DATA FOR THIS TASK:

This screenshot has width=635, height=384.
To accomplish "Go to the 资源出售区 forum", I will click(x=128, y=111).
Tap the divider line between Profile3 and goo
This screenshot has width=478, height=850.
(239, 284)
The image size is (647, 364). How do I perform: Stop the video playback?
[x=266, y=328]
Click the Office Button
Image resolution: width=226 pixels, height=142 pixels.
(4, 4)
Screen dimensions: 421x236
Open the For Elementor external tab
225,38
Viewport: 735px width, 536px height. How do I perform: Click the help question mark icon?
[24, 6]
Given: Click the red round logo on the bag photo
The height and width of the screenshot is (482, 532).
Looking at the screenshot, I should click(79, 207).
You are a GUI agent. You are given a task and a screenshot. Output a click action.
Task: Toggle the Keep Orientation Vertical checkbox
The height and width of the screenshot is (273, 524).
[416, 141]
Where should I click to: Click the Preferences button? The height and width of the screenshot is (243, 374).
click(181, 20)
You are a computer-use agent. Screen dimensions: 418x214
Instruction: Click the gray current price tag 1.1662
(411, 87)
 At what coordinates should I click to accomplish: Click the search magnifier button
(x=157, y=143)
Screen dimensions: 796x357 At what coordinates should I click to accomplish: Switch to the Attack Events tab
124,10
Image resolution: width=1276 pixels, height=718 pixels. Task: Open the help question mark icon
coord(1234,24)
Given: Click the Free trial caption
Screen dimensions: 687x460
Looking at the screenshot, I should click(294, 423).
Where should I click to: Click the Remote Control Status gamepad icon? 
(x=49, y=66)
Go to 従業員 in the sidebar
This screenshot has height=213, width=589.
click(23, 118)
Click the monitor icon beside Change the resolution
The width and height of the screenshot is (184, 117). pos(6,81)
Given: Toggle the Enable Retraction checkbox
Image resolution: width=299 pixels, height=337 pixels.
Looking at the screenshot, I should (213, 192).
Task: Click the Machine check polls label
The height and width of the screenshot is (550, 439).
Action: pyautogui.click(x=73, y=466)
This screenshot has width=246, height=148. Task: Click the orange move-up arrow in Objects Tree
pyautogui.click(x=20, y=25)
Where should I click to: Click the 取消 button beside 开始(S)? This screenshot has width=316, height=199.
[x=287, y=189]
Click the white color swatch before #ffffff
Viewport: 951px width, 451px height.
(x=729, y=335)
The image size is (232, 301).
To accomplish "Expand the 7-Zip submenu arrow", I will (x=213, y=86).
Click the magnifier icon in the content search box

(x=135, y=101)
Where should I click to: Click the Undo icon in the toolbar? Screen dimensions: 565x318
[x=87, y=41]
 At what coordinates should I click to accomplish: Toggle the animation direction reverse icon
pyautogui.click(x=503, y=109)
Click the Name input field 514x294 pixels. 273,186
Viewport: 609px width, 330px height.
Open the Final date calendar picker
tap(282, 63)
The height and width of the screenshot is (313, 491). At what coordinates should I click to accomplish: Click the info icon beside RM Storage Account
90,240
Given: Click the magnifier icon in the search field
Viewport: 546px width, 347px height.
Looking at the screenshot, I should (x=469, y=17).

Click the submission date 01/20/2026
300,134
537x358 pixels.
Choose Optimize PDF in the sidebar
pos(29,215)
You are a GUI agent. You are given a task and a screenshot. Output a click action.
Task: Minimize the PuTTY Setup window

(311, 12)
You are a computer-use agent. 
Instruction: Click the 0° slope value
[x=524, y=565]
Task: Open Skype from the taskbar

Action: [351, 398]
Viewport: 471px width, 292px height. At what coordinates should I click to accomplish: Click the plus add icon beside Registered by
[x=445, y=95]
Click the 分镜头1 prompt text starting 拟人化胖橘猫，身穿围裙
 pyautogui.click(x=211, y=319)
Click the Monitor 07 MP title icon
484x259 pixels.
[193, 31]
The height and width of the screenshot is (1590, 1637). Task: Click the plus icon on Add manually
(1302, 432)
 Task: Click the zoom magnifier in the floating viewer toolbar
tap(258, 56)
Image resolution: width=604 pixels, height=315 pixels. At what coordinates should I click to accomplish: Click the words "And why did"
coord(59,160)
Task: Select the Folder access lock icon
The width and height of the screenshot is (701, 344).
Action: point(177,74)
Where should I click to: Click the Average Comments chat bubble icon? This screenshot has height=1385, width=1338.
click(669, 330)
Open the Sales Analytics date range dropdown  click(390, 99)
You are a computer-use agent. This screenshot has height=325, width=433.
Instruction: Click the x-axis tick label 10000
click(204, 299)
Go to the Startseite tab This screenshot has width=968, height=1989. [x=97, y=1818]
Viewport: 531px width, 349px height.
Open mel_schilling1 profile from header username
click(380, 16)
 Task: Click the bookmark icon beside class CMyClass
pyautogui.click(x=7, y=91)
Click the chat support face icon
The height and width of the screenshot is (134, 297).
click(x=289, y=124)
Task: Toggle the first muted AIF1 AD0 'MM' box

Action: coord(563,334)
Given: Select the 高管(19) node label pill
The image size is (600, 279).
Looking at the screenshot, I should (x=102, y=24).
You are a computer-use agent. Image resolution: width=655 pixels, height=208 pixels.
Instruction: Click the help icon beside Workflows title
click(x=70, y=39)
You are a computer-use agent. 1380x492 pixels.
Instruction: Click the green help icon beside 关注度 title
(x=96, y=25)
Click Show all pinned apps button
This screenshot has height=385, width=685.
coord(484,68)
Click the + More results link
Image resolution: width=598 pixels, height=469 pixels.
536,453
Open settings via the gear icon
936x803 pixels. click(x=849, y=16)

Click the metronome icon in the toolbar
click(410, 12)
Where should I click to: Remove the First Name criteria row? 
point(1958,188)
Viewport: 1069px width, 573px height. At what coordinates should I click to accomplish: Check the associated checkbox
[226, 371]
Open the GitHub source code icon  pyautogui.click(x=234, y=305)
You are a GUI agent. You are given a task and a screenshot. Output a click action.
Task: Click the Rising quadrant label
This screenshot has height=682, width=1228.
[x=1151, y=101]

YOUR GOAL: Word for word, copy out the data.

OUTPUT OF THE TASK:
This screenshot has width=635, height=384.
To accomplish "Go to the 资源出售区 forum", I will click(x=128, y=111).
Tap the divider line between Profile3 and goo
This screenshot has width=478, height=850.
(239, 284)
The image size is (647, 364). How do I perform: Stop the video playback?
[x=266, y=328]
Click the Office Button
Image resolution: width=226 pixels, height=142 pixels.
(4, 4)
Screen dimensions: 421x236
Open the For Elementor external tab
225,38
Viewport: 735px width, 536px height. How do I perform: Click the help question mark icon?
[24, 6]
Given: Click the red round logo on the bag photo
The height and width of the screenshot is (482, 532).
Looking at the screenshot, I should click(79, 207).
You are a GUI agent. You are given a task and a screenshot. Output a click action.
Task: Toggle the Keep Orientation Vertical checkbox
The height and width of the screenshot is (273, 524).
[416, 141]
Where should I click to: Click the Preferences button? The height and width of the screenshot is (243, 374).
click(181, 20)
You are a computer-use agent. Screen dimensions: 418x214
Instruction: Click the gray current price tag 1.1662
(411, 87)
 At what coordinates should I click to accomplish: Click the search magnifier button
(x=157, y=143)
Screen dimensions: 796x357 At what coordinates should I click to accomplish: Switch to the Attack Events tab
124,10
Image resolution: width=1276 pixels, height=718 pixels. Task: Open the help question mark icon
coord(1234,24)
Given: Click the Free trial caption
Screen dimensions: 687x460
Looking at the screenshot, I should click(294, 423).
Where should I click to: Click the Remote Control Status gamepad icon? 
(x=49, y=66)
Go to 従業員 in the sidebar
This screenshot has height=213, width=589.
click(23, 118)
Click the monitor icon beside Change the resolution
The width and height of the screenshot is (184, 117). pos(6,81)
Given: Toggle the Enable Retraction checkbox
Image resolution: width=299 pixels, height=337 pixels.
Looking at the screenshot, I should (213, 192).
Task: Click the Machine check polls label
The height and width of the screenshot is (550, 439).
Action: pyautogui.click(x=73, y=466)
This screenshot has width=246, height=148. Task: Click the orange move-up arrow in Objects Tree
pyautogui.click(x=20, y=25)
Where should I click to: Click the 取消 button beside 开始(S)? This screenshot has width=316, height=199.
[x=287, y=189]
Click the white color swatch before #ffffff
Viewport: 951px width, 451px height.
(x=729, y=335)
The image size is (232, 301).
To accomplish "Expand the 7-Zip submenu arrow", I will (x=213, y=86).
Click the magnifier icon in the content search box

(x=135, y=101)
Where should I click to: Click the Undo icon in the toolbar? Screen dimensions: 565x318
[x=87, y=41]
 At what coordinates should I click to accomplish: Toggle the animation direction reverse icon
pyautogui.click(x=503, y=109)
Click the Name input field 514x294 pixels. 273,186
Viewport: 609px width, 330px height.
Open the Final date calendar picker
tap(282, 63)
The height and width of the screenshot is (313, 491). At what coordinates should I click to accomplish: Click the info icon beside RM Storage Account
90,240
Given: Click the magnifier icon in the search field
Viewport: 546px width, 347px height.
Looking at the screenshot, I should (x=469, y=17).

Click the submission date 01/20/2026
300,134
537x358 pixels.
Choose Optimize PDF in the sidebar
pos(29,215)
You are a GUI agent. You are given a task and a screenshot. Output a click action.
Task: Minimize the PuTTY Setup window

(311, 12)
You are a computer-use agent. 
Instruction: Click the 0° slope value
[x=524, y=565]
Task: Open Skype from the taskbar

Action: [351, 398]
Viewport: 471px width, 292px height. At what coordinates should I click to accomplish: Click the plus add icon beside Registered by
[x=445, y=95]
Click the 分镜头1 prompt text starting 拟人化胖橘猫，身穿围裙
 pyautogui.click(x=211, y=319)
Click the Monitor 07 MP title icon
484x259 pixels.
[193, 31]
The height and width of the screenshot is (1590, 1637). Task: Click the plus icon on Add manually
(1302, 432)
 Task: Click the zoom magnifier in the floating viewer toolbar
tap(258, 56)
Image resolution: width=604 pixels, height=315 pixels. At what coordinates should I click to accomplish: Click the words "And why did"
coord(59,160)
Task: Select the Folder access lock icon
The width and height of the screenshot is (701, 344).
Action: point(177,74)
Where should I click to: Click the Average Comments chat bubble icon? This screenshot has height=1385, width=1338.
click(669, 330)
Open the Sales Analytics date range dropdown  click(390, 99)
You are a computer-use agent. This screenshot has height=325, width=433.
Instruction: Click the x-axis tick label 10000
click(204, 299)
Go to the Startseite tab This screenshot has width=968, height=1989. [x=97, y=1818]
Viewport: 531px width, 349px height.
Open mel_schilling1 profile from header username
click(380, 16)
 Task: Click the bookmark icon beside class CMyClass
pyautogui.click(x=7, y=91)
Click the chat support face icon
The height and width of the screenshot is (134, 297).
click(x=289, y=124)
Task: Toggle the first muted AIF1 AD0 'MM' box

Action: coord(563,334)
Given: Select the 高管(19) node label pill
The image size is (600, 279).
Looking at the screenshot, I should (x=102, y=24).
You are a computer-use agent. Image resolution: width=655 pixels, height=208 pixels.
Instruction: Click the help icon beside Workflows title
click(x=70, y=39)
You are a computer-use agent. 1380x492 pixels.
Instruction: Click the green help icon beside 关注度 title
(x=96, y=25)
Click Show all pinned apps button
This screenshot has height=385, width=685.
coord(484,68)
Click the + More results link
Image resolution: width=598 pixels, height=469 pixels.
536,453
Open settings via the gear icon
936x803 pixels. click(x=849, y=16)

Click the metronome icon in the toolbar
click(410, 12)
Where should I click to: Remove the First Name criteria row? 
point(1958,188)
Viewport: 1069px width, 573px height. At what coordinates should I click to accomplish: Check the associated checkbox
[226, 371]
Open the GitHub source code icon  pyautogui.click(x=234, y=305)
You are a GUI agent. You are given a task and a screenshot. Output a click action.
Task: Click the Rising quadrant label
This screenshot has height=682, width=1228.
[x=1151, y=101]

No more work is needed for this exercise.